Qu’ai-je été en vérité, je serai bien en peine de le dire.
Pendant les vacances d’hiver, la petite ville était désertée, faute d’étudiants. Retrouver la chaleur d’un foyer, ça doit être bien, c’est sûr. Je hante les rues clairsemées, me cogne aux échoppes fermées. Au hasard des ruelles, je cherche une présence. Au fond d’une impasse un café, j’y entre comme envoutée. Quelques étudiants orphelins y sont installés, l’odeur de cannelle rivalise avec un parfum vanille bourbon. Ça sent Noël, un Noël doux-amer des laissés-pour-compte, la fièvre de la fête picote notre peau mais le cœur reste froid. Je m’installe et commande un café viennois, au fond du café une bibliothèque tapisse le mur pour ceux qui comme moi y sont venus tuer le temps par erreur. La neige commence à tomber, comme une enfant j’aimerai tracer des signes dans la buée des fenêtres mais l’air sérieux du serveur m’en dissuade. Nous nous fuyons du regard, comme si nous avions honte d’être encore là, dans cette petite ville universitaire, à la veille des fêtes hivernales, comme si c’était mal.

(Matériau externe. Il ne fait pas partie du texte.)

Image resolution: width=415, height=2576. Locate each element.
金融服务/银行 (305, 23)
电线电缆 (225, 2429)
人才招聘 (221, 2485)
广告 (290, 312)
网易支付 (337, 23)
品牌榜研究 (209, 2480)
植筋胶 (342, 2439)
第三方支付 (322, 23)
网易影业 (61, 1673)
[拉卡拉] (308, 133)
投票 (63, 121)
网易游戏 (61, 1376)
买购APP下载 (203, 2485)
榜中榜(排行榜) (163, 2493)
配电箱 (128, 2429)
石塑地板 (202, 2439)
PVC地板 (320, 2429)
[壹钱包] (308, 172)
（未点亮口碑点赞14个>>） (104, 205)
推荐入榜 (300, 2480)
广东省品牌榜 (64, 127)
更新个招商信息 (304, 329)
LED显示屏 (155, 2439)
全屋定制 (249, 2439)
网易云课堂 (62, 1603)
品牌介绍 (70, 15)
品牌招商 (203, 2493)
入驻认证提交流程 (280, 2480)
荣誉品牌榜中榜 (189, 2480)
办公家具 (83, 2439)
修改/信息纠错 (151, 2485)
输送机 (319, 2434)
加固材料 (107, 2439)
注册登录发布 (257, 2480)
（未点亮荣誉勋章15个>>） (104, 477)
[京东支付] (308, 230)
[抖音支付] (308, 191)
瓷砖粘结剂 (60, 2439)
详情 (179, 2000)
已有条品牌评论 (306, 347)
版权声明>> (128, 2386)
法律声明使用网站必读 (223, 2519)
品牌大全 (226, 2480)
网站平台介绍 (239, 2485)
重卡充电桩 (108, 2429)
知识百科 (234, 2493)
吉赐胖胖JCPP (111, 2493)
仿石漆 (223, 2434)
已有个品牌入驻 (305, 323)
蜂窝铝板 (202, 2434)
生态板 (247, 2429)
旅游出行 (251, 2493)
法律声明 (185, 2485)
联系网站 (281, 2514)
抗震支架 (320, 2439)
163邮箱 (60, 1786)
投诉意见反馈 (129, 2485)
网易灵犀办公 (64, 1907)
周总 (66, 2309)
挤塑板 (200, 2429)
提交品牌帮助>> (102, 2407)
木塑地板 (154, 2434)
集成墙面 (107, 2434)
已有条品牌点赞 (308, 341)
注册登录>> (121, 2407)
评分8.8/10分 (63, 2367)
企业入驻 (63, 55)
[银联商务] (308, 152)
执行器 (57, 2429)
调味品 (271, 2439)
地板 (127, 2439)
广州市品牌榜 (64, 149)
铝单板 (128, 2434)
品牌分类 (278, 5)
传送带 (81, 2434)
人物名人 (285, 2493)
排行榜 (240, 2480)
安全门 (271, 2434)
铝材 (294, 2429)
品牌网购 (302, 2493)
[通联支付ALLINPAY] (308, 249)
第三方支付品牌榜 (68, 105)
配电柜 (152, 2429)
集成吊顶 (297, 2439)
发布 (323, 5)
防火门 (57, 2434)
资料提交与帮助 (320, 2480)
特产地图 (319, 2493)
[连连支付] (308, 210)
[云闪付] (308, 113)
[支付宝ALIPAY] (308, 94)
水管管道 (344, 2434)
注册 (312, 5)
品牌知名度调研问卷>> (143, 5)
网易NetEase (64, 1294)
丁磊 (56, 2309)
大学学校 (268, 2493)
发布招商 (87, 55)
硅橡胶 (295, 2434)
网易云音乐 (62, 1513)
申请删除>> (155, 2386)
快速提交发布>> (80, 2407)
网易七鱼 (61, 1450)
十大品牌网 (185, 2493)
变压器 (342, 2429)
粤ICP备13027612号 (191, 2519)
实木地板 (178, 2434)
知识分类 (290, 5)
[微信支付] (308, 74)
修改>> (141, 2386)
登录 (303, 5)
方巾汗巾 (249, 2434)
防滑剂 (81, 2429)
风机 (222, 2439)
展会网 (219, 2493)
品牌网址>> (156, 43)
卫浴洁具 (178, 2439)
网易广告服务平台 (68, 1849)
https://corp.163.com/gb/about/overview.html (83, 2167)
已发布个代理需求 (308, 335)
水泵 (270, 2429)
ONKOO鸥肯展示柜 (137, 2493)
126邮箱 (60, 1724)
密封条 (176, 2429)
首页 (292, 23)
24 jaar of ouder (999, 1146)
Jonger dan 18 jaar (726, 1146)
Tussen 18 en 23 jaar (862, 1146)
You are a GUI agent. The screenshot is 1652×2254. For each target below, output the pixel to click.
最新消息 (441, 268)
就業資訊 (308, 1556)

J’attrape un livre pour me donner une contenance, je voudrais déjà partir. Jane Austen me tient compagnie pendant quelques pages, j’aurai préféré un recueil de poèmes mais je n’ai pas envie de me faire remarquer en me levant à nouveau. Je bois mon café d’un trait, j’ai besoin d’être seule. Je suis sortie presque en courant, comme une voleuse. J’avais envie d’aller voir la mer.
Il fait sombre déjà, la mer comme de l’encre de chine et le sable de cendres. La plage noire, l’eau agitée par une grande houle. Ici, je peux être en paix. J’ai sur moi ton mouchoir qui a gardé un peu de ton parfum, cacao/caramel sur fond de bois de cèdre. Bientôt il faudra rentrer.